=== WHAT TO PRODUCE ===
Please count every line of the following material that holds "picker" and give the total alone.

=== AVAILABLE RECORDS ===
>>>

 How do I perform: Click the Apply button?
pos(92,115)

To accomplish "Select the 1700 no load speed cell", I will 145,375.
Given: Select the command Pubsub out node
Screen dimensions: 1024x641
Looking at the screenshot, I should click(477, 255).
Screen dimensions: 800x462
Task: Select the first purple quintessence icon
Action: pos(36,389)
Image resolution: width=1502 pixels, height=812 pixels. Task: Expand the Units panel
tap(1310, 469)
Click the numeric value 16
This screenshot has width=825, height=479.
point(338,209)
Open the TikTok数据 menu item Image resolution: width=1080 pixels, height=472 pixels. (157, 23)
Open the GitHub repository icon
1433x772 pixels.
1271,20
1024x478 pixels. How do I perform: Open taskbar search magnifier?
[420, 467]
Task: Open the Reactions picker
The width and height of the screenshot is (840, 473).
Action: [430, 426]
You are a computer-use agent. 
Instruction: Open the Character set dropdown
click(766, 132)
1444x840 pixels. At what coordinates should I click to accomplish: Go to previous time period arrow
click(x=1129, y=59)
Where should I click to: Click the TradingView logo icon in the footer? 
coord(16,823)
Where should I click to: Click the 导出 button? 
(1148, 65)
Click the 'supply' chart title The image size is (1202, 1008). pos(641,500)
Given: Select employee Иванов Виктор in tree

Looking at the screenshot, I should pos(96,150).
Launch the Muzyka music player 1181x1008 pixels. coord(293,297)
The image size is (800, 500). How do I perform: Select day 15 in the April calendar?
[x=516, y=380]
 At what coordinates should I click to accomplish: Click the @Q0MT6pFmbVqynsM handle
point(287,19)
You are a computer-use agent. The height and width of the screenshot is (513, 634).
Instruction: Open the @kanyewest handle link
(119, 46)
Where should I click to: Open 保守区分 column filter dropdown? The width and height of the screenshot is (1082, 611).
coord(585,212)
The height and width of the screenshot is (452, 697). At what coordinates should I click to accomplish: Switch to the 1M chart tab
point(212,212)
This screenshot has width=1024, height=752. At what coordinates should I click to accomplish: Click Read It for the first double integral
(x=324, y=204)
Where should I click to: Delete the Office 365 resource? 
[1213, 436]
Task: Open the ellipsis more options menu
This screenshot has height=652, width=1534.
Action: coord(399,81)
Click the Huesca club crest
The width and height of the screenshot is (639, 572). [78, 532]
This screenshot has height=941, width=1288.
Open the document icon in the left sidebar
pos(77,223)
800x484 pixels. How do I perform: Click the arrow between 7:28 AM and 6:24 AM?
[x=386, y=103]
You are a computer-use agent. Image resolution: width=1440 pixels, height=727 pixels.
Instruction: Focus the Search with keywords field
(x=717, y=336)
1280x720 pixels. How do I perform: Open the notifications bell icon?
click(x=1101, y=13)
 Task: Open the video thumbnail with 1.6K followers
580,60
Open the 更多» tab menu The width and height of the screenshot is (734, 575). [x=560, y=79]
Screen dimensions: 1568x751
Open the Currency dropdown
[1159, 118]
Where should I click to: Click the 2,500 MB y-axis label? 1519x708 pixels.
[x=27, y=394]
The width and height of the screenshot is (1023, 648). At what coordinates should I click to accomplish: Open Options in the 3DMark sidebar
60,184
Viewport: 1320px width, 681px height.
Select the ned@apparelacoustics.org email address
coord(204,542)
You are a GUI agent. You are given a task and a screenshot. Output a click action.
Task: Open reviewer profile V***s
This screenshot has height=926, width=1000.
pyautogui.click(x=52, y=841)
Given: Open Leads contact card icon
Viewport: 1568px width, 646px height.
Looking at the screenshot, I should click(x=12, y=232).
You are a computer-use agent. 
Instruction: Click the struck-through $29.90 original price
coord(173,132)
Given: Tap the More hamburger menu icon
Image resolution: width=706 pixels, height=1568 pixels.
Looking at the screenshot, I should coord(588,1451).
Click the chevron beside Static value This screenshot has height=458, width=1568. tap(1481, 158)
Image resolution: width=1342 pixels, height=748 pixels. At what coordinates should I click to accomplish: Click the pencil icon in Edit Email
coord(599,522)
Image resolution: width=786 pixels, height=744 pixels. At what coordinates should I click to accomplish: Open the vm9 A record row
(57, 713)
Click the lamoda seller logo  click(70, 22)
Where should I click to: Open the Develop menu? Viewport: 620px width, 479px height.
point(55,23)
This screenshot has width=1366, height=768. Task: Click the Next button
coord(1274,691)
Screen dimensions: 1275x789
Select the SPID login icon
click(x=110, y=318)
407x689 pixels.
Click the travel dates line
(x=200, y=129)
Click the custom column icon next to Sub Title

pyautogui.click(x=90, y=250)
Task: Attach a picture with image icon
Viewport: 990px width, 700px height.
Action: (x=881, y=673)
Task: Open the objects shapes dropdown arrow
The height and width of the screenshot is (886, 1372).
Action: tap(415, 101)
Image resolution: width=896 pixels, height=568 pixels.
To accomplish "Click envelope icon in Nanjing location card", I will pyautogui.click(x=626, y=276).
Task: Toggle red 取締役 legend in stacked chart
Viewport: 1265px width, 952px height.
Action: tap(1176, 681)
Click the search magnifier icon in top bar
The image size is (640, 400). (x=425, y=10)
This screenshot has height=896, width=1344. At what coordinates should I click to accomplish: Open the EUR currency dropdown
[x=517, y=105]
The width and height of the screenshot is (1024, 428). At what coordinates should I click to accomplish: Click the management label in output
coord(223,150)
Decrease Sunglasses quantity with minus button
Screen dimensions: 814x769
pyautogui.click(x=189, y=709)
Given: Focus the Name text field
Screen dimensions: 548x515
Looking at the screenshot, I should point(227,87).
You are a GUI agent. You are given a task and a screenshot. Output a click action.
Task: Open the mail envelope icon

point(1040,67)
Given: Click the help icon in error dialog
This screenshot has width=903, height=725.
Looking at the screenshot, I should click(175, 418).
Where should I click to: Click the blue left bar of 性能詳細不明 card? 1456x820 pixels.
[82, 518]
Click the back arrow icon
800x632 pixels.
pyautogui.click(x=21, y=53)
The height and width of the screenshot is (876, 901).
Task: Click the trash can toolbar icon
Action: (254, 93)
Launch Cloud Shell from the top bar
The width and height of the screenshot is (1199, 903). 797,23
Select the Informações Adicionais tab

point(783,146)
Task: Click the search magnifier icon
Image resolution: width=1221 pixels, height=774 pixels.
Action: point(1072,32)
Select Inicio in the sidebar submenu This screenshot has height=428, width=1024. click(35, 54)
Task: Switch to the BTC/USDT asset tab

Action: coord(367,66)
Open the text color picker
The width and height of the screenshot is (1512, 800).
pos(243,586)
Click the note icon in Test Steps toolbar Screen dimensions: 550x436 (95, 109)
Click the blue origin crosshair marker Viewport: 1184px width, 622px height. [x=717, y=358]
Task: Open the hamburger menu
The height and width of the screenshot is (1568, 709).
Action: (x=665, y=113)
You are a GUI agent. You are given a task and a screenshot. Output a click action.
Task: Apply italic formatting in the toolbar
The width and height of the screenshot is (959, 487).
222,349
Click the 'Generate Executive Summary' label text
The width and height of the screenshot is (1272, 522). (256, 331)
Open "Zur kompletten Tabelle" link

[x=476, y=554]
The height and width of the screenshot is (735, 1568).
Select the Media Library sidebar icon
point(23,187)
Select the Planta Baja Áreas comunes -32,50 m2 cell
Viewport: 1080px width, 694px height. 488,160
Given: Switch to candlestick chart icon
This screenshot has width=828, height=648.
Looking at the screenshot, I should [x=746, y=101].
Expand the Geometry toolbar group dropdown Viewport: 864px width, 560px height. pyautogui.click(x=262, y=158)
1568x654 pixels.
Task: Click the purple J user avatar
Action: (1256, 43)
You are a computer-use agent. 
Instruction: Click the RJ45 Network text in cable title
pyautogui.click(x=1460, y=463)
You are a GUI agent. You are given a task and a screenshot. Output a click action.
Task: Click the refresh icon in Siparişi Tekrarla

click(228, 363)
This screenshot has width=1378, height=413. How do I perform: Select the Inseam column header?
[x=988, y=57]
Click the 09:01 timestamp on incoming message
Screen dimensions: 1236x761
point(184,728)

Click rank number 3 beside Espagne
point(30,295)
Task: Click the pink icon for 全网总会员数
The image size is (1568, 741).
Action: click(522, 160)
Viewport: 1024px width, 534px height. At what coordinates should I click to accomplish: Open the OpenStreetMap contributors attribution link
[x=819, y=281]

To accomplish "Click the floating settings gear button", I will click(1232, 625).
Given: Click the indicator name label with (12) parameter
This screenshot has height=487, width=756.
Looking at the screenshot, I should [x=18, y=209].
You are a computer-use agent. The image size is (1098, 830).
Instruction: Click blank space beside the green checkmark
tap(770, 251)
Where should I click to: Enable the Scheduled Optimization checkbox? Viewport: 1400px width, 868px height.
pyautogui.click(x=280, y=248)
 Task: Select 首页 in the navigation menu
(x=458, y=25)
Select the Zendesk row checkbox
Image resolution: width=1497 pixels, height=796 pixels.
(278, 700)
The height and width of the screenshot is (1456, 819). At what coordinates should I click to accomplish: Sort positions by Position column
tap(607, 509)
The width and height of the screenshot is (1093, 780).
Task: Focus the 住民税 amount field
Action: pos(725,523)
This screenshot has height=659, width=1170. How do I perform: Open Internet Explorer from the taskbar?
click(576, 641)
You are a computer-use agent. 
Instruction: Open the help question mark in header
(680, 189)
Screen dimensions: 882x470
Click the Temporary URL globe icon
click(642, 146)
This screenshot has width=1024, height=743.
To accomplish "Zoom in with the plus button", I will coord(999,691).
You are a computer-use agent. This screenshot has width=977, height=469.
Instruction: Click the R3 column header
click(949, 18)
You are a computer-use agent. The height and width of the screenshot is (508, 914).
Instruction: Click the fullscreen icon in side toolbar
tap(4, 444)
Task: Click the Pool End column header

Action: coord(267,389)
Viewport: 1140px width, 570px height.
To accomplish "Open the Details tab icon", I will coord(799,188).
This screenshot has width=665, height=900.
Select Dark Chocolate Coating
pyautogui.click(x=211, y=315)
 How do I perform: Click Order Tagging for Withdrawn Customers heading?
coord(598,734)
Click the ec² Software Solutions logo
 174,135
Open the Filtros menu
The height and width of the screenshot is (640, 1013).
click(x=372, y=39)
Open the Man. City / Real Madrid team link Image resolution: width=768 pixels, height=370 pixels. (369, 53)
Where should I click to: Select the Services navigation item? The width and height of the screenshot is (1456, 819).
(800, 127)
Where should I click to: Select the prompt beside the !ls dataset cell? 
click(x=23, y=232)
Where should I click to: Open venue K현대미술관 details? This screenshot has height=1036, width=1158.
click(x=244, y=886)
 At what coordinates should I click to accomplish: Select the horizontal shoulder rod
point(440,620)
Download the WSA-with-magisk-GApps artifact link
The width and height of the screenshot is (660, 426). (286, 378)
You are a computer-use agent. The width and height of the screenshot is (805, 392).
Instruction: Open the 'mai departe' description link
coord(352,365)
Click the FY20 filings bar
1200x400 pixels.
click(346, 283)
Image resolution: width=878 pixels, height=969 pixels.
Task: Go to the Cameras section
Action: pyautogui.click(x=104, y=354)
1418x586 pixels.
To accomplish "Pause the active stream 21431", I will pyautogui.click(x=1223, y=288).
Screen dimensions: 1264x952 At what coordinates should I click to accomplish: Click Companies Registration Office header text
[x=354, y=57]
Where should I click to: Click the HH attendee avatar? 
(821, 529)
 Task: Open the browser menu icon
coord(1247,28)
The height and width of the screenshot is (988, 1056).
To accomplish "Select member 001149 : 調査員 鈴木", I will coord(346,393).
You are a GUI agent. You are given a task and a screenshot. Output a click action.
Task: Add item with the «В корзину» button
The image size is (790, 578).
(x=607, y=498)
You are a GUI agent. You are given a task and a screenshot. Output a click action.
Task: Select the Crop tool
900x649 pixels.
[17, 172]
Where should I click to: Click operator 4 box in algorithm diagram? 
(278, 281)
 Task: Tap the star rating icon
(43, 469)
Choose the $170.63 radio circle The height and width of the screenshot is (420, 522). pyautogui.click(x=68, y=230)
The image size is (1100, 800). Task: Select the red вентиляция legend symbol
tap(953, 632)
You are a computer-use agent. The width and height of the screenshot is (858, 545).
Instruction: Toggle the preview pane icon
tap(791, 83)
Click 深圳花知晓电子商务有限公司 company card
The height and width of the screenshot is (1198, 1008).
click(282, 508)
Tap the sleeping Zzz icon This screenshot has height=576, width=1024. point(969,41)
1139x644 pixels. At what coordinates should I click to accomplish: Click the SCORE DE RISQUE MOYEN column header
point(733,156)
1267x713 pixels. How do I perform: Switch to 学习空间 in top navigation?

<<<

=== ANSWER FOR THIS EXERCISE ===
2